Records provided below:
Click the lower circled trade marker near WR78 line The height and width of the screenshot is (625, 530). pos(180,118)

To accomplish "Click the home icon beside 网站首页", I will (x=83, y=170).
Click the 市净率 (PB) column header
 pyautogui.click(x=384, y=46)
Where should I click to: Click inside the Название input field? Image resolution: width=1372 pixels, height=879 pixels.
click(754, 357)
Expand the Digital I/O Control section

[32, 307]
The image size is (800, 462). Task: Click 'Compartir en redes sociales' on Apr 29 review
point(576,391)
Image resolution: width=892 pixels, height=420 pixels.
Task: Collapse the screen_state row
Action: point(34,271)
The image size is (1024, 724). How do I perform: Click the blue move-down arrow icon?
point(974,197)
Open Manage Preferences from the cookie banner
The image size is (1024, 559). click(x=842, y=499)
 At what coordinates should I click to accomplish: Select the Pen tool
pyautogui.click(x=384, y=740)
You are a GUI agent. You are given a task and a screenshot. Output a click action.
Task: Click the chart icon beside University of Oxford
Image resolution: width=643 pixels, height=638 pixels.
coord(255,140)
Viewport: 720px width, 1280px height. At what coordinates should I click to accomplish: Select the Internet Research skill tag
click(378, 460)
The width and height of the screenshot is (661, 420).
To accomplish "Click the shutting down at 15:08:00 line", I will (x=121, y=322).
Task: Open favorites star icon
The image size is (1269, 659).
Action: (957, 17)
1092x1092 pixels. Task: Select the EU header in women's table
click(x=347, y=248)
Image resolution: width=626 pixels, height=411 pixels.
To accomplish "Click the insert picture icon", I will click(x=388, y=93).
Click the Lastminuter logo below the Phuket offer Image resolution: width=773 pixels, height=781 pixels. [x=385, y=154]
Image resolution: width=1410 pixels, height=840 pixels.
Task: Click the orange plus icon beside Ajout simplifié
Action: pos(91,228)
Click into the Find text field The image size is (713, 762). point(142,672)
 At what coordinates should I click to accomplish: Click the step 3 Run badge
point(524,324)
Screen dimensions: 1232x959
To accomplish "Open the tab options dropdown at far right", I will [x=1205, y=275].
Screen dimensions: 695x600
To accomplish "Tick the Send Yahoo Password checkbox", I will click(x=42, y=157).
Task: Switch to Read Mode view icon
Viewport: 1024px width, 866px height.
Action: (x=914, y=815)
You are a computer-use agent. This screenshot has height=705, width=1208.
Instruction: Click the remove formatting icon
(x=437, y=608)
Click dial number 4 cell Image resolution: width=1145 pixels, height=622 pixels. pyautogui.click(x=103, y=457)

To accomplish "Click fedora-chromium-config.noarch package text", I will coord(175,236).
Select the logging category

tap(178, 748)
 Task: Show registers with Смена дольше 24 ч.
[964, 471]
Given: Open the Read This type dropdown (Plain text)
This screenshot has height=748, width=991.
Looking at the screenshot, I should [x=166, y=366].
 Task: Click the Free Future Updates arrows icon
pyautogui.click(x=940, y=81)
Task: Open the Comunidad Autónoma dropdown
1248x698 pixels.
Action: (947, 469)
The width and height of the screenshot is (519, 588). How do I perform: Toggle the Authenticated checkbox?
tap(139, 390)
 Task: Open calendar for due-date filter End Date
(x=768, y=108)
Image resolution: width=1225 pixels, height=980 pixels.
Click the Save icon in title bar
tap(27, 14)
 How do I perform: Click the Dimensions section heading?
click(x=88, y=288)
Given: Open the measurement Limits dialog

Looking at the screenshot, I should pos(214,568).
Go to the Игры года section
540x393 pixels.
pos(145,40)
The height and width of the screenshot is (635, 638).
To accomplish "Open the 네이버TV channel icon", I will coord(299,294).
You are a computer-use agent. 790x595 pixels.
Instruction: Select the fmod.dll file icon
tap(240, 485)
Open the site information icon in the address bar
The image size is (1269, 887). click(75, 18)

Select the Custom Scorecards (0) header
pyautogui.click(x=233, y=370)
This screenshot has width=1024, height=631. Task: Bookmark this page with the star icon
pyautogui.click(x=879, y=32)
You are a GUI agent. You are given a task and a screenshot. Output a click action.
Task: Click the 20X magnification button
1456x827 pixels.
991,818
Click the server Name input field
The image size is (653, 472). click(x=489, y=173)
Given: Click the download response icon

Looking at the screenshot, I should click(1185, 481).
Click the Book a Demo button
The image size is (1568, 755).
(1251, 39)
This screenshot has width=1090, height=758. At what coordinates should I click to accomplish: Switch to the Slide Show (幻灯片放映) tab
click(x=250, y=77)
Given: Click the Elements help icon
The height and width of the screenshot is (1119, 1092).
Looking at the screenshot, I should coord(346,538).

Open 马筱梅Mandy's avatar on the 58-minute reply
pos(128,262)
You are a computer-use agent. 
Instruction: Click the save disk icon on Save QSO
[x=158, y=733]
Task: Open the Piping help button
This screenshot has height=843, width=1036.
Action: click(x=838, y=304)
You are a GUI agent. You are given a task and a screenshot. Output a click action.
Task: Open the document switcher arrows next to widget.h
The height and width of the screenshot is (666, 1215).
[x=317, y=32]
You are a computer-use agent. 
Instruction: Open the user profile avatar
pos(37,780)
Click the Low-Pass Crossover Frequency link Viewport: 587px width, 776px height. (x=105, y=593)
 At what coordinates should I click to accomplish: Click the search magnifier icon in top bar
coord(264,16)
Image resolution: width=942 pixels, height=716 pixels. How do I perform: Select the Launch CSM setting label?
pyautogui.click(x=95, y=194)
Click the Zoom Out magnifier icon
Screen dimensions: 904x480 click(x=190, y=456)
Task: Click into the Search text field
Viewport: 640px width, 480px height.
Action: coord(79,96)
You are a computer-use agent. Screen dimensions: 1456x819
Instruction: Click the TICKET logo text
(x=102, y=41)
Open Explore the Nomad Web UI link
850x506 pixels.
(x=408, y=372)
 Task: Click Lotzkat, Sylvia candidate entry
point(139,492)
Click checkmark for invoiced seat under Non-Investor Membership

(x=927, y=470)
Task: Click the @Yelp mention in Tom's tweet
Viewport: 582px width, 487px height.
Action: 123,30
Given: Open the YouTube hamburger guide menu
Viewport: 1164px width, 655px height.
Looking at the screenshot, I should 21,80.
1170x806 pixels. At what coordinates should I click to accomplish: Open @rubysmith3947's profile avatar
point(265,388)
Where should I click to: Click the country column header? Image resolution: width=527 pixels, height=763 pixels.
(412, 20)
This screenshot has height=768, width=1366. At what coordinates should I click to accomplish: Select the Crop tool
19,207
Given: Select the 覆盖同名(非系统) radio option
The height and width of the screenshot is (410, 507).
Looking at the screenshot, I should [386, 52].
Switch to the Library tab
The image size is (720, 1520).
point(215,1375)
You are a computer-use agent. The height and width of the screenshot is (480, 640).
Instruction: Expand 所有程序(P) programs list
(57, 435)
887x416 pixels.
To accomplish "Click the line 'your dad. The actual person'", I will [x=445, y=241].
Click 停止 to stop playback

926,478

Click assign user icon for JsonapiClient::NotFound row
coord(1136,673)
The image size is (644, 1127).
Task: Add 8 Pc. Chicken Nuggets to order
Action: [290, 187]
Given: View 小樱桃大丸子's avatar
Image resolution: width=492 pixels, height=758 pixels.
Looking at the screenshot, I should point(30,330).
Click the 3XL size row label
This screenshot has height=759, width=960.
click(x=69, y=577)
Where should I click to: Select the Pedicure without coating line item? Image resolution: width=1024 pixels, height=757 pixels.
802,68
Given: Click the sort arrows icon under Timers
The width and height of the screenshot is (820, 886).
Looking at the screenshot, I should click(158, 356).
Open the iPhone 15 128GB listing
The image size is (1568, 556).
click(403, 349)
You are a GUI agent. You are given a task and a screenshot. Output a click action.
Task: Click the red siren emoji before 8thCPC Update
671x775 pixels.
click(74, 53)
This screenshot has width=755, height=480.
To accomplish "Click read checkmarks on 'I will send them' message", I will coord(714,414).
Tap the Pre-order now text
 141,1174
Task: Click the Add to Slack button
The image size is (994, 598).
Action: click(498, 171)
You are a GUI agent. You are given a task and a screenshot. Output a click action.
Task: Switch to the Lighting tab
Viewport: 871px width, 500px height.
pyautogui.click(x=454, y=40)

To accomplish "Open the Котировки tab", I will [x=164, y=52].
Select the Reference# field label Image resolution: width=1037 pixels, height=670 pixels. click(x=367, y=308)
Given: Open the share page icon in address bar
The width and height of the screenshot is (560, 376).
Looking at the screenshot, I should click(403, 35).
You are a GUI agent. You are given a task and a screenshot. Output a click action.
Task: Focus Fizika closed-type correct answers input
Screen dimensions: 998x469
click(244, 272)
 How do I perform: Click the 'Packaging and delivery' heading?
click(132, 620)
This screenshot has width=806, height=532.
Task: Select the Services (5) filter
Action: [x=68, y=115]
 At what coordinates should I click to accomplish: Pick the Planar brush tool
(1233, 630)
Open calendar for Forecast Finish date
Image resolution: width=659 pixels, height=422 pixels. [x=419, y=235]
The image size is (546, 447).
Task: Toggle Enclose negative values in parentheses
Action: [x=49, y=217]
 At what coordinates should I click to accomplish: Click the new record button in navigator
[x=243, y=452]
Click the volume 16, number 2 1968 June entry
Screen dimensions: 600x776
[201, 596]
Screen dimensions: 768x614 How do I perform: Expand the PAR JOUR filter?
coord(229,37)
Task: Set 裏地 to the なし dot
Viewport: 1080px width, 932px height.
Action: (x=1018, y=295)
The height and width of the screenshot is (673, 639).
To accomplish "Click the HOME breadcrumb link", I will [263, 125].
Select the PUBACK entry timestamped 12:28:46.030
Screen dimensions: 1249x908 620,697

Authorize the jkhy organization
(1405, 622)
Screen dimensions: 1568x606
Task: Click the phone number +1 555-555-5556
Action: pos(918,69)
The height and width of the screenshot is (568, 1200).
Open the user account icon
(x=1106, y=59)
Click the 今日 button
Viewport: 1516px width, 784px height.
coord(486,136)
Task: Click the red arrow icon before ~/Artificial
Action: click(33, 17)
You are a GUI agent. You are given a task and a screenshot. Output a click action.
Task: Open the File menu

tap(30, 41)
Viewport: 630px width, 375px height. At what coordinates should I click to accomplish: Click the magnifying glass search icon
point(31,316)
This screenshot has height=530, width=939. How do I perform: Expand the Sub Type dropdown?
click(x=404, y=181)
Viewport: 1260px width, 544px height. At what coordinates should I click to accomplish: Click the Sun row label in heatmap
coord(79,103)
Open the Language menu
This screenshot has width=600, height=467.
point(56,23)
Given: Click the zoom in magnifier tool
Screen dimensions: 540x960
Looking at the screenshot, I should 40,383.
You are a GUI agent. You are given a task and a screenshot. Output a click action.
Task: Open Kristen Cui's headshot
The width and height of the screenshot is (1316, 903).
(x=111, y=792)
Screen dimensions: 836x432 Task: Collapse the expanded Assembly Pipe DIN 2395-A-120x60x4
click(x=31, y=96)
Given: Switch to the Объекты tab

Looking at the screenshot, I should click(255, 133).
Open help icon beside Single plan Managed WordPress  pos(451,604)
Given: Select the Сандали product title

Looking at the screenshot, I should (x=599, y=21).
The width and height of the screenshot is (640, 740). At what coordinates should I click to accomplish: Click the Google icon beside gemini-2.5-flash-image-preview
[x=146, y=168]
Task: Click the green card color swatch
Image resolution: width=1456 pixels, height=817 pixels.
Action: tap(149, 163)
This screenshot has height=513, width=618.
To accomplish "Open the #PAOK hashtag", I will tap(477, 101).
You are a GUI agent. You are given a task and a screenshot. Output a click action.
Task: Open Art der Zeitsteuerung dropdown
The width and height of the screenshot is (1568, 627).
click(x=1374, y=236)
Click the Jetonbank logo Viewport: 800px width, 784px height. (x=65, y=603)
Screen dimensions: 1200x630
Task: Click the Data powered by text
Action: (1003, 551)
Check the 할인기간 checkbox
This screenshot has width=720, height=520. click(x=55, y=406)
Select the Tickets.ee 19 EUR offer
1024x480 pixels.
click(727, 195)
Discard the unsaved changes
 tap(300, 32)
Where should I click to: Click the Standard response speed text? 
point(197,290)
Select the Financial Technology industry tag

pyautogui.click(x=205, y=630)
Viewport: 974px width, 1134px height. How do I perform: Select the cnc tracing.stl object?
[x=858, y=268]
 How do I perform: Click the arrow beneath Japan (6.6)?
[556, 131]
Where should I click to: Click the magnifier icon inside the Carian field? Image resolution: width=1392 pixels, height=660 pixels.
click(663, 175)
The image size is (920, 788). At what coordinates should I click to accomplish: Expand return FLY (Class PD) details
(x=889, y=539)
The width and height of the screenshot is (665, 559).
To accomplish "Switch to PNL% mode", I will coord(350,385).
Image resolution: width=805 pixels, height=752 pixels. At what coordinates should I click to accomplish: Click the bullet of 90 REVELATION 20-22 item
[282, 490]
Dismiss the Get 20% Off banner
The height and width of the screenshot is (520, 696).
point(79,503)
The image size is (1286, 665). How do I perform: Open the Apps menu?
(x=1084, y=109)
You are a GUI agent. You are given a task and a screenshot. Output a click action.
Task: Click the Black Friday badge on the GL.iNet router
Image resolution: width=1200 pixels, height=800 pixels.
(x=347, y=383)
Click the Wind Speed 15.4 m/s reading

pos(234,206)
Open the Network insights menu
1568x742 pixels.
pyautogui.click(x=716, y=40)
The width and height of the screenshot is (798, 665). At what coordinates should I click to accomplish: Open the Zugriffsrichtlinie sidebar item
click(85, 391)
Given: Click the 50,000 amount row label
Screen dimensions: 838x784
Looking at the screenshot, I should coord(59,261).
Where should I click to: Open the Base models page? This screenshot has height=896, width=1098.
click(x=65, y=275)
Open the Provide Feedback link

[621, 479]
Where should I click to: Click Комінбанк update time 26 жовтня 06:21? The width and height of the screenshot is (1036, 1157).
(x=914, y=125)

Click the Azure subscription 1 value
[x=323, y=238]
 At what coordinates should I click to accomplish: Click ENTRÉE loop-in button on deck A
End of Records provided.
Instructions for the task: Using the entries above, extract exactly the span from the line with "You are a computer-use agent. The" to the line with "Task: Click the red siren", both lines included; leave out everything else.

Solution to this exercise:
You are a computer-use agent. The height and width of the screenshot is (480, 640).
Instruction: Expand 所有程序(P) programs list
(57, 435)
887x416 pixels.
To accomplish "Click the line 'your dad. The actual person'", I will [x=445, y=241].
Click 停止 to stop playback

926,478

Click assign user icon for JsonapiClient::NotFound row
coord(1136,673)
The image size is (644, 1127).
Task: Add 8 Pc. Chicken Nuggets to order
Action: [290, 187]
Given: View 小樱桃大丸子's avatar
Image resolution: width=492 pixels, height=758 pixels.
Looking at the screenshot, I should point(30,330).
Click the 3XL size row label
This screenshot has height=759, width=960.
click(x=69, y=577)
Where should I click to: Select the Pedicure without coating line item? Image resolution: width=1024 pixels, height=757 pixels.
802,68
Given: Click the sort arrows icon under Timers
The width and height of the screenshot is (820, 886).
Looking at the screenshot, I should click(158, 356).
Open the iPhone 15 128GB listing
The image size is (1568, 556).
click(403, 349)
You are a GUI agent. You are given a task and a screenshot. Output a click action.
Task: Click the red siren emoji before 8thCPC Update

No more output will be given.